A conduta da Presidência e de seus auxiliares na Saúde, na balbúrdia da vacina, basta para justificar o processo de interdição ou de impeachment, sem precisar dos anteriores crimes de responsabilidade e outros cometidos por Bolsonaro e pelo relapso general Eduardo Pazuello. Nem se sabe mais o número de requerimentos para processo de impeachment apresentados à Câmara. Sobre eles, Rodrigo Maia, presidente da casa, lançou uma sentença sucinta: "Não há agora exame de impeachment nem vai haver depois".
Nítido
abuso de poder, nessa recusa a priori. É
dever do presidente da Câmara o exame de tais requerimentos, daí resultando o
envio justificado para arquivamento ou para discussão em comissões técnicas.
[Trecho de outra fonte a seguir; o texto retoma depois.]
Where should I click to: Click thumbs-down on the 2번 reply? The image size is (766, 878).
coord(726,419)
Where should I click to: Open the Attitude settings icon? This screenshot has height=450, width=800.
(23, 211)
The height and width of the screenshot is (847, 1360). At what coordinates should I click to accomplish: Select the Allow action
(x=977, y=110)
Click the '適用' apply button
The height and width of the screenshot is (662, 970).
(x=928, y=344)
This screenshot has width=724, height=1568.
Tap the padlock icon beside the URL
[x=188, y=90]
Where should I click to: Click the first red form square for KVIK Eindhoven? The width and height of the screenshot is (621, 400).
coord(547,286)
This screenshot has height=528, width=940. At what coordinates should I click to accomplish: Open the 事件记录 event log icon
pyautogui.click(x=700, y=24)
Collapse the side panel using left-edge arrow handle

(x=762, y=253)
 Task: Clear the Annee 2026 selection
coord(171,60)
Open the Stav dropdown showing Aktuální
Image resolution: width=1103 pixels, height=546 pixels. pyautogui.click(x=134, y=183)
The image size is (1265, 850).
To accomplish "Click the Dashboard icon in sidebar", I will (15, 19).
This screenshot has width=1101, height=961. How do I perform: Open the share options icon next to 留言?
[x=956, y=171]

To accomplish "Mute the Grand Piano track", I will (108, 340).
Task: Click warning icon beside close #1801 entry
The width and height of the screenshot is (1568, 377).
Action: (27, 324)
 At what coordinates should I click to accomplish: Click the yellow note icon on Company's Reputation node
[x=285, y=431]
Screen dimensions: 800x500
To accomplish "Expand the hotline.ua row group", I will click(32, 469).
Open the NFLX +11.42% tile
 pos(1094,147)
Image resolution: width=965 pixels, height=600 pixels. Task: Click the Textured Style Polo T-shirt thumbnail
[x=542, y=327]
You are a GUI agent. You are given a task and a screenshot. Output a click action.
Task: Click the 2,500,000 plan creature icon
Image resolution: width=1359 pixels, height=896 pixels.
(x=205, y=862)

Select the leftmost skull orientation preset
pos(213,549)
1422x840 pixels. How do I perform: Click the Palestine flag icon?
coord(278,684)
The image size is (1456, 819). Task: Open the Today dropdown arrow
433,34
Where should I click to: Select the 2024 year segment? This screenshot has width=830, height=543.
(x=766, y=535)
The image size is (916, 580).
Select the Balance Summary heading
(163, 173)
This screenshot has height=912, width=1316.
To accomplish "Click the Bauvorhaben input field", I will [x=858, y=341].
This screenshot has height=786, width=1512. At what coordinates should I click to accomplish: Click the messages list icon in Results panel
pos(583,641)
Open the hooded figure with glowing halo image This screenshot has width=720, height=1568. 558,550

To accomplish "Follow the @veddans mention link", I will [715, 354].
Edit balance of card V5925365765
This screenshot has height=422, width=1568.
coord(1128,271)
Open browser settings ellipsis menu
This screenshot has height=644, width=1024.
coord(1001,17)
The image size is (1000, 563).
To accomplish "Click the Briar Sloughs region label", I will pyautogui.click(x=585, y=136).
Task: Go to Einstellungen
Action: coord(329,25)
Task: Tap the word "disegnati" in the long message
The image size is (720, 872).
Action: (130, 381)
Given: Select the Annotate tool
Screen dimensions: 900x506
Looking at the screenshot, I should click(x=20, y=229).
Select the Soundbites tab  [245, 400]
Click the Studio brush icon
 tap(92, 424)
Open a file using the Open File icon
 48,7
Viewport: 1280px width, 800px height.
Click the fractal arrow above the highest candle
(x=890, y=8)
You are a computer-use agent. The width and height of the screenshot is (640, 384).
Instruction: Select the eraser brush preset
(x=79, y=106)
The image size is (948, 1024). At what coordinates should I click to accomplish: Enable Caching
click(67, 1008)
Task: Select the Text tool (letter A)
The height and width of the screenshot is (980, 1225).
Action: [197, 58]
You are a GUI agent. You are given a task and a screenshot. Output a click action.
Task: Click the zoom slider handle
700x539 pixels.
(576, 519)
Rodrigo Maia jamais explicou sua atitude. Daí se deduz que não lhe convém
fazê-lo, com duas hipóteses preliminares: repele a possível entrega da
Presidência ao vice Mourão ou considera a iniciativa inconveniente a eventual
candidatura sua a presidente em 2022.
Seja
como for, Rodrigo Maia macula sua condução da Câmara, bastante digna em outros
aspectos, e se associa à continuidade do desmando igualado ao crime de índole
medieval. Os
constituintes construíram um percurso difícil e longo para o processo de
impeachment, e que assim desestimulasse sua frequência. Mas deixaram com um
só político o poder de consentir ou não na abertura do processo. Fácil via para
o abuso do poder. E sem alternativa para o restante do país, mesmo na dupla
calamidade de uma pandemia letal e um governo que a propaga.
Há
denúncias protocolares da situação por entidades, não muitas, e por um número
também baixo de pessoas tocadas, de algum modo, pelo senso de responsabilidade,
a inquietação, a dor. Movimento para que os genocidas vocacionais sejam
enfrentados, nenhum. As camadas sociais que continuam tranquilas com seus
rendimentos são, entende-se, as que podem manipular os ânimos públicos. São
também as que têm mais noção do que se passa, mas sem que isso atenue o seu egoísmo
e desprezo pelas camadas abaixo. Assim, não há reação ao duplo ataque. Diante
de todos os desastres que o corroem, o Brasil parece morto.
Mas
nem com esse aspecto, ou essa realidade, precisaria descer tão baixo na
imoralidade. Sobrassem alguns resquícios de decência nas classes que, a rigor,
são o poder no Brasil, a descoberta
de que a Abin, a abjeta Agência Nacional de Informação, foi mobilizada para
ajudar Flávio Bolsonaro no processo criminal da "rachadinha" criaria
alguma indignação. E levaria ao pronto afastamento de todos os beneficiários e
comprometidos com esse crime contra a Constituição, as instituições, os
trâmites da Justiça e a população em geral.
O
general Augusto Heleno Pereira negou a revelação da revista Época. É um velho
mentiroso. Isso está provado desde os anos 90, quando me escreveu uma carta
negando sua suspeita ligação com Nicolau dos Santos Neto, o juiz da alta
corrução no TRT paulista. Tive provas documentais para desmenti-lo. Estava
então no Planalto de Fernando Henrique. Com Bolsonaro, além de desviar a Abin
em comum com Alexandre Ramagem, que a dirige, Augusto Heleno já esteve em reuniões
com os advogados de Flávio, que é agora quem o desmente.
Ramagem, por sua vez, é o delegado que Bolsonaro quis na direção da Polícia Federal, causando a saída de Sergio Moro do governo. Fica demonstrado, portanto, pelas figuras de Augusto Heleno e Ramagem no desvio de finalidade da Abin, que Bolsonaro tentou controlar a PF para usá-la na defesa de Flávio, de si mesmo, de Carlos, de Michelle, de Fabrício Queiroz e sua mulher Márcia e demais componentes do grupo.
Se nem essa corrupção institucional levar à retirada de toda a corja, será forçoso reconhecer um finalzinho. Não da pandemia, como disse Bolsonaro. Do Brasil, mesmo.